The 104 year old shipwreck of the famous Iron Scow is inching its way to the edge.
Last week a storm triggered a rise in water flow, which in turn pushed the famous rusting heap even closer to ledge over Niagara Falls.
Anyone who has visited North America’s largest waterfall has seen the Iron Scow. The ship has been getting bombarded by the surging water on the Canadian side since its unusual arrival in 1918.
A scow is a general term for a flat-bottomed barge, and the name Iron Scow (the ship is also sometimes called Old Scow) was coined shortly after the ship broke loose from a tugboat while dredging upstream along the Niagara River.
The boat was owned by the Great Lakes Dredge And Docks Company, and after two men nearly died during the mishap, the ship was left to rust against a rock shoal some 700 metres from the edge.

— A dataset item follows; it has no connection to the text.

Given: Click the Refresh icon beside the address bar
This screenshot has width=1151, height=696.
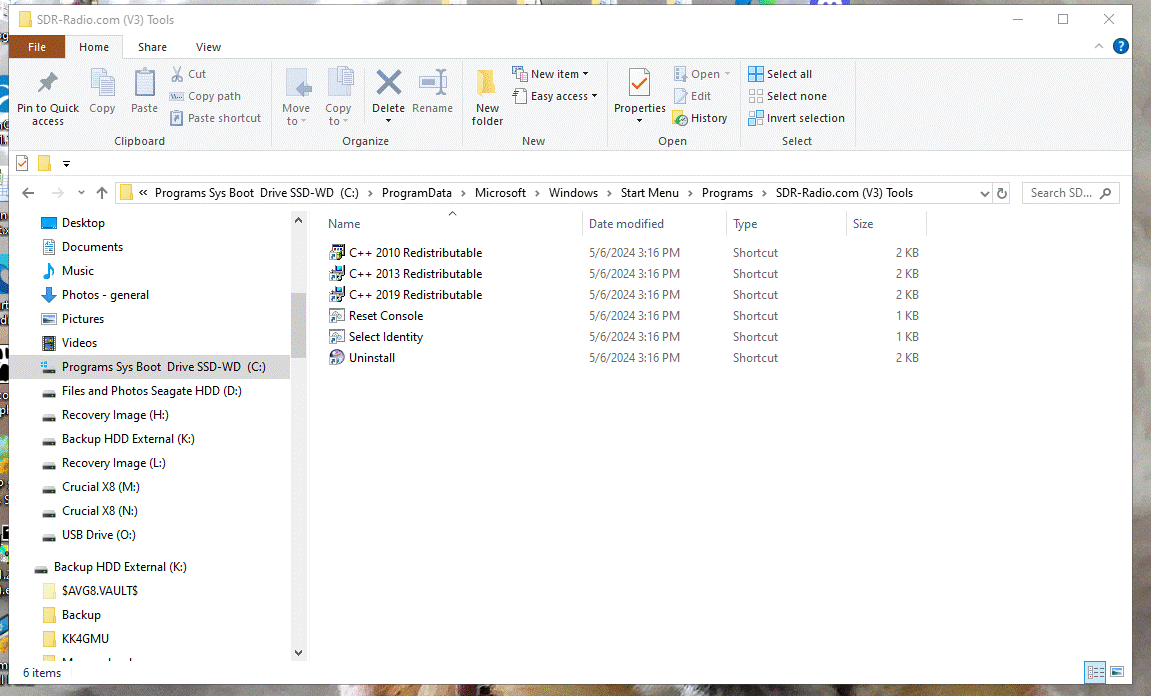Looking at the screenshot, I should point(1002,193).
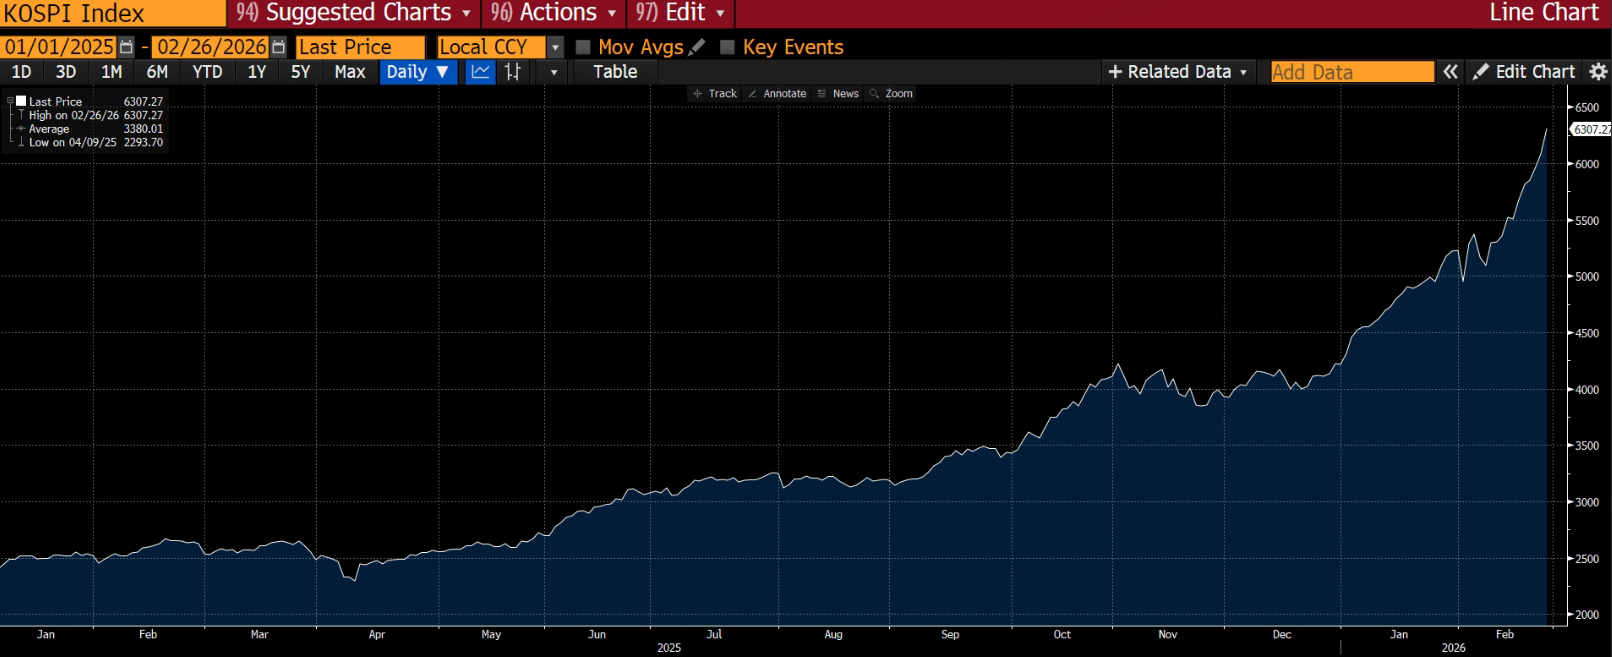Open the Local CCY currency dropdown

pyautogui.click(x=555, y=47)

The Iron Scow shifted briefly in 2019 as the remnants of Tropical Storm Olga created a surge in water levels in Lake Erie’s East Basin, which in turn sent it 50 metres closer to its eventual demise.
Now it appears the rusty remains have broken into multiple parts.

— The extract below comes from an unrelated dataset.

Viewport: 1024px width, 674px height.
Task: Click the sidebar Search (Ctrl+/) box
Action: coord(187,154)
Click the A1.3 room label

Jim Hill, the senior manager of Heritage of Niagara Parks, said a recent storm on April 4, 2022 may have been the beginning of the end for Iron Scow.
“We’re seeing the continued deterioration of the scow,” Hill told Niagara Parks in a video. “A good portion of it is already gone.”

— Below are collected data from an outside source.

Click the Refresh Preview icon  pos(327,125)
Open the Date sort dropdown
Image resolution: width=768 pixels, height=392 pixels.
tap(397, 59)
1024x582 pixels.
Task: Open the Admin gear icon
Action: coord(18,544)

While the boat is getting closer to the brink of the falls, Niagara Parks says it washing over isn’t “considered a public safety concern.” It’s expected that the boat will continue to break away in parts, hopefully reducing the changes of a single event where the entire hull topples down.
“The scow has lived through decades of being pounded by the river and storms,” Hill said. “Maybe it’s just reaching the end of its life out there.”